■ **WHAT THE TASK ASKS**:
Please reproduce all of the entries exactly, without omitting any.

───── DATA RECORDS ─────

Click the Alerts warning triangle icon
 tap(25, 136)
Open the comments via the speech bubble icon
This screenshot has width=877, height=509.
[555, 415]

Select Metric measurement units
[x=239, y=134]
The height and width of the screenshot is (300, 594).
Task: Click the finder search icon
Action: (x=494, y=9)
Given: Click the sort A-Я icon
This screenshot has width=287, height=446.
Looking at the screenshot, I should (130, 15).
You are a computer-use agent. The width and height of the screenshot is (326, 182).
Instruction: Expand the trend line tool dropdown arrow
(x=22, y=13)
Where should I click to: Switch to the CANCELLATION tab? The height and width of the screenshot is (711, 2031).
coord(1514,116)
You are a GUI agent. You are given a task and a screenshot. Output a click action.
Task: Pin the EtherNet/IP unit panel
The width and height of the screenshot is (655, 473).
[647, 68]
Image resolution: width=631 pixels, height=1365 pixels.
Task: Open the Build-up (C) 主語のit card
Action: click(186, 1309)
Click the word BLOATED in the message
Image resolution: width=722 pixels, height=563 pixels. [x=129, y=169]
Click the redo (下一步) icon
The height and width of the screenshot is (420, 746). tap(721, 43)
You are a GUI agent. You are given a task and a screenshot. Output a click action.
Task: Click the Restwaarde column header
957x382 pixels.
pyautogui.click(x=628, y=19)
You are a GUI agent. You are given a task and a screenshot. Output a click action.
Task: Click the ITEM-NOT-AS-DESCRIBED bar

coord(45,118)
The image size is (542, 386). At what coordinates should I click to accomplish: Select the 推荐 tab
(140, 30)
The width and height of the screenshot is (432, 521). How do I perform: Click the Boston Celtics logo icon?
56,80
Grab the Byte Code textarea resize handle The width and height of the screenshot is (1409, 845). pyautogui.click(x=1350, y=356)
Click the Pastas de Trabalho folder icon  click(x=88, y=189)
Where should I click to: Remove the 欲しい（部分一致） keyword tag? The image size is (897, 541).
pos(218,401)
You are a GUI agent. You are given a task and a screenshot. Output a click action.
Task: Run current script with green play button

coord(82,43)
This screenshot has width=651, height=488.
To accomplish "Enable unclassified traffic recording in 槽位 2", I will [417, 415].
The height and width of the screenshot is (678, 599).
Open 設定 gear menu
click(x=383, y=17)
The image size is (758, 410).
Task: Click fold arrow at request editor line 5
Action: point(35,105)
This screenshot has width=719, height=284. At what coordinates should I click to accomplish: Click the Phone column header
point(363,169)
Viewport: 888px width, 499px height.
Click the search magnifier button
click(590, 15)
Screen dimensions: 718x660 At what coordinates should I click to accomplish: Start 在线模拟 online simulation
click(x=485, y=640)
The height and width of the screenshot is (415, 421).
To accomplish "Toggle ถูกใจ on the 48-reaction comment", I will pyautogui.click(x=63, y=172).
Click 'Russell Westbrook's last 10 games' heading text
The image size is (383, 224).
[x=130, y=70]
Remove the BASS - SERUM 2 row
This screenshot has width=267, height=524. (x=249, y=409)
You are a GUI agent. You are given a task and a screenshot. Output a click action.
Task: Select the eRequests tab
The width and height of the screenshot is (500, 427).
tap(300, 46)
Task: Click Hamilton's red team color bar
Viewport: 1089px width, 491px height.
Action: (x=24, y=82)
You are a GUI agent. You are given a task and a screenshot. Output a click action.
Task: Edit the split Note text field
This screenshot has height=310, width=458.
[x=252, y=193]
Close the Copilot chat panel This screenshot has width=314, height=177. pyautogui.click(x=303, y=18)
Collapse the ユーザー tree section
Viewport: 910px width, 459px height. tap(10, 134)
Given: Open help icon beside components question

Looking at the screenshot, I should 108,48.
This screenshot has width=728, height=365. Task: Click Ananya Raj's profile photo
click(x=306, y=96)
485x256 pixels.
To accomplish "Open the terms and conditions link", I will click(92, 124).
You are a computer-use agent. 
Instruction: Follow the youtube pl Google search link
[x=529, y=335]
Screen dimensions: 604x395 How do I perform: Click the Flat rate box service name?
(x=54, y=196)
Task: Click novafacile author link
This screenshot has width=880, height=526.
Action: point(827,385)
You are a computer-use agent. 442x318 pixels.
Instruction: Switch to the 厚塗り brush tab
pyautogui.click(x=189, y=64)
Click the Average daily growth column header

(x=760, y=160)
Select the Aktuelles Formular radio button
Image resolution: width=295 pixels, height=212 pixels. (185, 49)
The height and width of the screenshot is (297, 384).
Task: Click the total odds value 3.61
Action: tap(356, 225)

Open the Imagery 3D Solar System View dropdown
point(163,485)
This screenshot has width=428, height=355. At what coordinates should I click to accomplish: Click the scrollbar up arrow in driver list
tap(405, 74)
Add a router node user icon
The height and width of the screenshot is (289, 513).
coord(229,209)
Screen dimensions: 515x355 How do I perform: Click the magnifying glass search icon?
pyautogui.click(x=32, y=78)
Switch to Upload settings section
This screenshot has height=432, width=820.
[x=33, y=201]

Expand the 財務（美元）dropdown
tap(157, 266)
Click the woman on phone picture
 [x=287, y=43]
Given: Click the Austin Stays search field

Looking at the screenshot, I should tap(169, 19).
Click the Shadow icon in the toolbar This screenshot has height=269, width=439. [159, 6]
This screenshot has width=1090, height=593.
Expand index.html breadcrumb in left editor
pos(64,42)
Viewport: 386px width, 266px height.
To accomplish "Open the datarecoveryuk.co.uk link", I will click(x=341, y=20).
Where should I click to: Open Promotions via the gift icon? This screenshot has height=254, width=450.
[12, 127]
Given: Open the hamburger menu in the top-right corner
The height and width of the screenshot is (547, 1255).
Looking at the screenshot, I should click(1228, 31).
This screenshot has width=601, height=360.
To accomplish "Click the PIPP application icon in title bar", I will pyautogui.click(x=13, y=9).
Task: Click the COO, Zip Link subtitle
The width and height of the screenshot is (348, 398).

─────

■ **SOLVED PROBLEM**:
Click the Alerts warning triangle icon
 tap(25, 136)
Open the comments via the speech bubble icon
This screenshot has width=877, height=509.
[555, 415]

Select Metric measurement units
[x=239, y=134]
The height and width of the screenshot is (300, 594).
Task: Click the finder search icon
Action: (x=494, y=9)
Given: Click the sort A-Я icon
This screenshot has width=287, height=446.
Looking at the screenshot, I should (130, 15).
You are a computer-use agent. The width and height of the screenshot is (326, 182).
Instruction: Expand the trend line tool dropdown arrow
(x=22, y=13)
Where should I click to: Switch to the CANCELLATION tab? The height and width of the screenshot is (711, 2031).
coord(1514,116)
You are a GUI agent. You are given a task and a screenshot. Output a click action.
Task: Pin the EtherNet/IP unit panel
The width and height of the screenshot is (655, 473).
[647, 68]
Image resolution: width=631 pixels, height=1365 pixels.
Task: Open the Build-up (C) 主語のit card
Action: click(186, 1309)
Click the word BLOATED in the message
Image resolution: width=722 pixels, height=563 pixels. [x=129, y=169]
Click the redo (下一步) icon
The height and width of the screenshot is (420, 746). tap(721, 43)
You are a GUI agent. You are given a task and a screenshot. Output a click action.
Task: Click the Restwaarde column header
957x382 pixels.
pyautogui.click(x=628, y=19)
You are a GUI agent. You are given a task and a screenshot. Output a click action.
Task: Click the ITEM-NOT-AS-DESCRIBED bar

coord(45,118)
The image size is (542, 386). At what coordinates should I click to accomplish: Select the 推荐 tab
(140, 30)
The width and height of the screenshot is (432, 521). How do I perform: Click the Boston Celtics logo icon?
56,80
Grab the Byte Code textarea resize handle The width and height of the screenshot is (1409, 845). pyautogui.click(x=1350, y=356)
Click the Pastas de Trabalho folder icon  click(x=88, y=189)
Where should I click to: Remove the 欲しい（部分一致） keyword tag? The image size is (897, 541).
pos(218,401)
You are a GUI agent. You are given a task and a screenshot. Output a click action.
Task: Run current script with green play button

coord(82,43)
This screenshot has width=651, height=488.
To accomplish "Enable unclassified traffic recording in 槽位 2", I will [417, 415].
The height and width of the screenshot is (678, 599).
Open 設定 gear menu
click(x=383, y=17)
The image size is (758, 410).
Task: Click fold arrow at request editor line 5
Action: point(35,105)
This screenshot has width=719, height=284. At what coordinates should I click to accomplish: Click the Phone column header
point(363,169)
Viewport: 888px width, 499px height.
Click the search magnifier button
click(590, 15)
Screen dimensions: 718x660 At what coordinates should I click to accomplish: Start 在线模拟 online simulation
click(x=485, y=640)
The height and width of the screenshot is (415, 421).
To accomplish "Toggle ถูกใจ on the 48-reaction comment", I will pyautogui.click(x=63, y=172).
Click 'Russell Westbrook's last 10 games' heading text
The image size is (383, 224).
[x=130, y=70]
Remove the BASS - SERUM 2 row
This screenshot has width=267, height=524. (x=249, y=409)
You are a GUI agent. You are given a task and a screenshot. Output a click action.
Task: Select the eRequests tab
The width and height of the screenshot is (500, 427).
tap(300, 46)
Task: Click Hamilton's red team color bar
Viewport: 1089px width, 491px height.
Action: (x=24, y=82)
You are a GUI agent. You are given a task and a screenshot. Output a click action.
Task: Edit the split Note text field
This screenshot has height=310, width=458.
[x=252, y=193]
Close the Copilot chat panel This screenshot has width=314, height=177. pyautogui.click(x=303, y=18)
Collapse the ユーザー tree section
Viewport: 910px width, 459px height. tap(10, 134)
Given: Open help icon beside components question

Looking at the screenshot, I should 108,48.
This screenshot has width=728, height=365. Task: Click Ananya Raj's profile photo
click(x=306, y=96)
485x256 pixels.
To accomplish "Open the terms and conditions link", I will click(92, 124).
You are a computer-use agent. 
Instruction: Follow the youtube pl Google search link
[x=529, y=335]
Screen dimensions: 604x395 How do I perform: Click the Flat rate box service name?
(x=54, y=196)
Task: Click novafacile author link
This screenshot has width=880, height=526.
Action: point(827,385)
You are a computer-use agent. 442x318 pixels.
Instruction: Switch to the 厚塗り brush tab
pyautogui.click(x=189, y=64)
Click the Average daily growth column header

(x=760, y=160)
Select the Aktuelles Formular radio button
Image resolution: width=295 pixels, height=212 pixels. (185, 49)
The height and width of the screenshot is (297, 384).
Task: Click the total odds value 3.61
Action: tap(356, 225)

Open the Imagery 3D Solar System View dropdown
point(163,485)
This screenshot has width=428, height=355. At what coordinates should I click to accomplish: Click the scrollbar up arrow in driver list
tap(405, 74)
Add a router node user icon
The height and width of the screenshot is (289, 513).
coord(229,209)
Screen dimensions: 515x355 How do I perform: Click the magnifying glass search icon?
pyautogui.click(x=32, y=78)
Switch to Upload settings section
This screenshot has height=432, width=820.
[x=33, y=201]

Expand the 財務（美元）dropdown
tap(157, 266)
Click the woman on phone picture
 [x=287, y=43]
Given: Click the Austin Stays search field

Looking at the screenshot, I should tap(169, 19).
Click the Shadow icon in the toolbar This screenshot has height=269, width=439. [159, 6]
This screenshot has width=1090, height=593.
Expand index.html breadcrumb in left editor
pos(64,42)
Viewport: 386px width, 266px height.
To accomplish "Open the datarecoveryuk.co.uk link", I will click(x=341, y=20).
Where should I click to: Open Promotions via the gift icon? This screenshot has height=254, width=450.
[12, 127]
Given: Open the hamburger menu in the top-right corner
The height and width of the screenshot is (547, 1255).
Looking at the screenshot, I should click(1228, 31).
This screenshot has width=601, height=360.
To accomplish "Click the PIPP application icon in title bar", I will pyautogui.click(x=13, y=9).
Task: Click the COO, Zip Link subtitle
The width and height of the screenshot is (348, 398).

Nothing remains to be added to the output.